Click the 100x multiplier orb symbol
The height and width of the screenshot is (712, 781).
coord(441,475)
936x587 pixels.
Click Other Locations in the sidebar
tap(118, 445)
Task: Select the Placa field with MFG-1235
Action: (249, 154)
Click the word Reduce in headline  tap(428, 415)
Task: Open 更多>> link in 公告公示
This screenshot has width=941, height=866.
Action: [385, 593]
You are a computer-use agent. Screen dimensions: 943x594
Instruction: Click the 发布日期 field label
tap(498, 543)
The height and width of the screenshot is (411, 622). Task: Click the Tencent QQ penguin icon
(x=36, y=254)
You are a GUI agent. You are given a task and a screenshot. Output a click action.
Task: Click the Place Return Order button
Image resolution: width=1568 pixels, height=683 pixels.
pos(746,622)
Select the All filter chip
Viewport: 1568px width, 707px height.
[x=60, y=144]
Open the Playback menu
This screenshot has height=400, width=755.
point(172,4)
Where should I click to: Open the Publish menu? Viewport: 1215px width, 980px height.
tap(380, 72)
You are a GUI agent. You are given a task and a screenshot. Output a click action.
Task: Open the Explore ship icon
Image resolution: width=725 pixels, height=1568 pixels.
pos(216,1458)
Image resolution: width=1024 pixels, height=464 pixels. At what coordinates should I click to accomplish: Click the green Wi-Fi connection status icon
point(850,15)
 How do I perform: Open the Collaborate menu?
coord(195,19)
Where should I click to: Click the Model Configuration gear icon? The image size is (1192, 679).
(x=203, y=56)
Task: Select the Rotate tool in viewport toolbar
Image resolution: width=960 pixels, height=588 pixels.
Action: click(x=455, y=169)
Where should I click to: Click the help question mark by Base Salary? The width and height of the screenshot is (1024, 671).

Exercise goal:
Taking the listing above as the source, transcribe only the lines starting at the line with "The height and width of the screenshot is (411, 622)." and going through the line with "Select the All filter chip", unaltered and with both ends included.

Expected answer:
The height and width of the screenshot is (411, 622). Task: Click the Tencent QQ penguin icon
(x=36, y=254)
You are a GUI agent. You are given a task and a screenshot. Output a click action.
Task: Click the Place Return Order button
Image resolution: width=1568 pixels, height=683 pixels.
pos(746,622)
Select the All filter chip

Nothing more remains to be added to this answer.